Mereka bertemu disebuah acara galang dana untuk charity . Taeyong adalah seorang fundraiser yang dermawan, dia lebih suka menyebut dirinya sebagai philanthropist. Acara itu dipenuhi oleh lelang, tapi jenis lelang yang berbeda. Kali ini puluhan wanita dan pria cantik kelas atas dengan rela menjadi objek lelang untuk menjadi teman kencan selama satu hari penuh bagi siapapun yang berhasil menawar mereka dengan harga tertinggi—dimana semua dana yang terkumpul langsung disumbangkan untuk keperluan charity.
Ketika melihat pria itu berdiri di atas panggung, dia tahu bahwa dia harus mendapatkan pria itu dengan cara apapun. Dia bahkan rela mengeluarkan kepingan ribuan dollar dari kertas ceknya hanya untuk mendapatkan kesempatan berkencan dengan pria kalangan atas yang datang dari Park Avenue.
“Anyway, can I get you something for dinner? Maybe a large pizza or Chinese takeouts?”
Oh persetan dengan kompetisi didalam dirinya bahwa dia akan berhasil membawa Ten ke atas ranjangnnya malam ini. Dengan jelas dia melihat bahwa pria itu benar-benar tidak tertarik dengannya, dan dia berada disini hanya karena memenuhi kewajibannya untuk berkencan dengannya selama satu hari—dimana Ten datang enam jam lebih telat dari yang telah ditetapkan.
“I’ll have an ice water and a lettuce wedge.” Dari nada bicaranya Ten terdengar sedikit jengkel. Mungkin dia membayangkan dinner mewah di Bergdorf, selain pizza dan makanan oriental.
Berhasil membaca situasi dengan cepat, akhirnya Taeyong mengambil kunci mobil Aston Martin -nya dan bergerak membukakan pintu apartemennya untuk Ten yang dia yakin bahwa ini akan menjadi kunjungan pertama dan kunjungan terakhir dari priaitu.

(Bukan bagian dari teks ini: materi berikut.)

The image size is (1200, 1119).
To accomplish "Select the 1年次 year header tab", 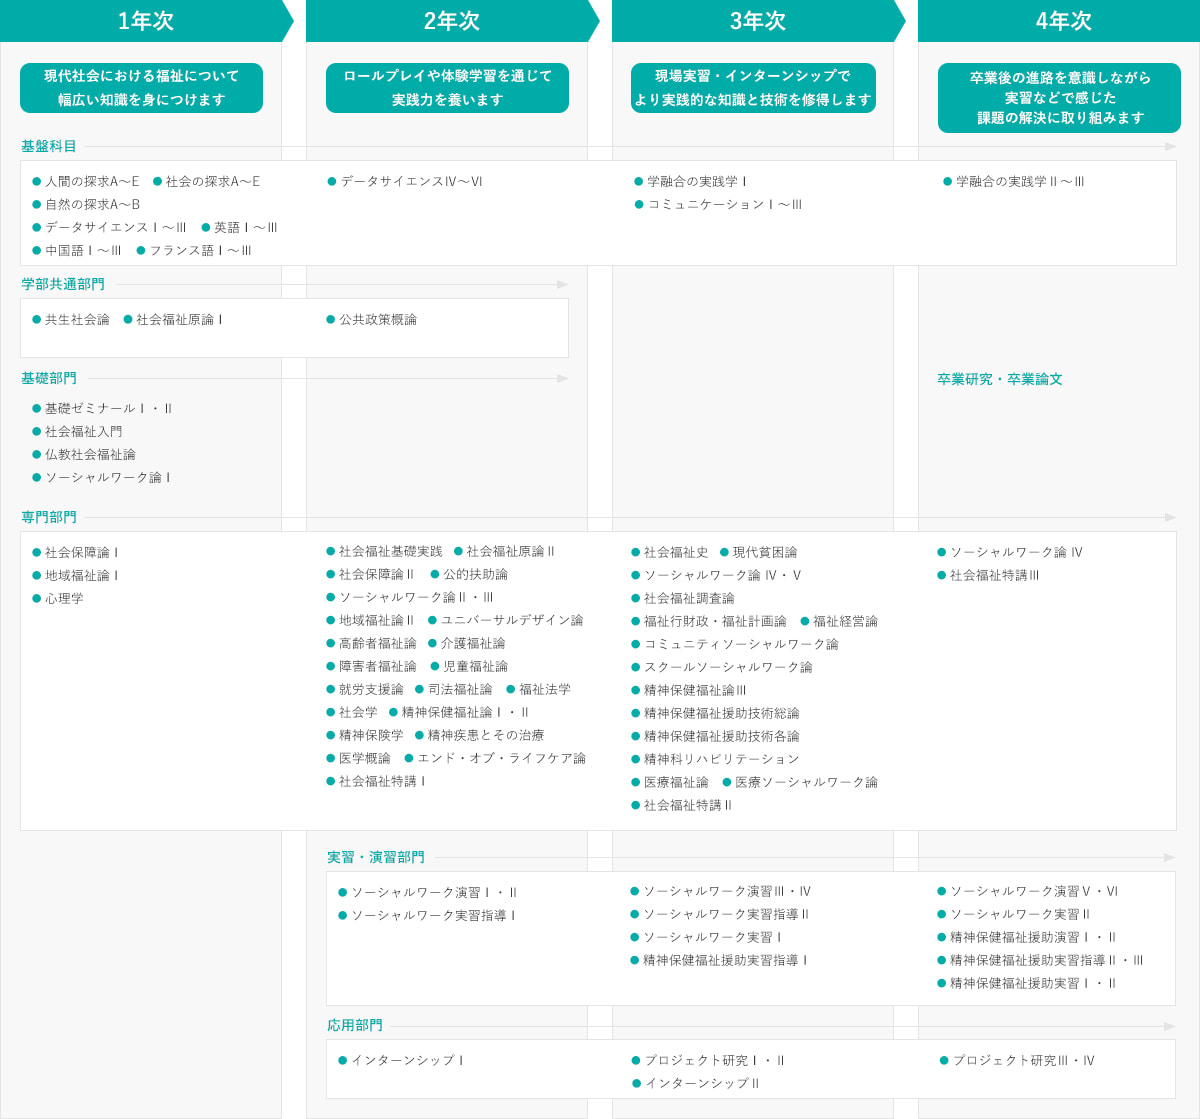I will click(x=145, y=21).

Namun langkah mereka terhenti ketika mata Ten terpaku ke seekor anak anjing yang berjalan keluar dari kamar Taeyong. Mata Ten melebar dengan tidak percaya, dia lalu memberikan tatapan penuh intimidasi untuk Taeyong.
“So you have a dog?”
Oh, dia bersumpah bahwa Ruby keluar dalam waktu yang sangat tidak tepat.
“Oh I’m sorry. I don’t know if you overly—“ Perkataan Taeyong terputus ketika dia melihat Ten dengan antusias membawa Ruby ke dalam pelukannya. Dan untuk pertama kalinya Ten tersenyum ke arahnya—ralat ke arah Ruby.
“Well maybe I prefer Chinese takeouts—and your dog will joining us tonight. Anyway can I keep your dog for the rest of the night?”
Taeyong berdiri disana dengan tidak percaya, satu tangannya masih menggenggam kunci
Aston Martin-nya. Kini dia melihat Ruby, anjingnya yang sangat beruntung berada di dalam pelukan pria yang dia puja.“Sure thing did—“
Kecupan singkat di wajahnya, berhasil membuat Taeyong kehilangan keseimbangannya. Dia menatap Ten yang masih sibuk bermain dengan Ruby, sebelum sebuah senyuman terpatri di wajah porselennya.
Kini dia bisa membayangkan bahwa kencan malam ini akan berakhir dengan Ten di dalam pelukannya di atas ranjang, dan ini jelas bukanlah kencan terakhir mereka—Karena Ruby baru saja menyelamatkan kisah percintaannya dengan Ten.
“God bless you, Ruby.”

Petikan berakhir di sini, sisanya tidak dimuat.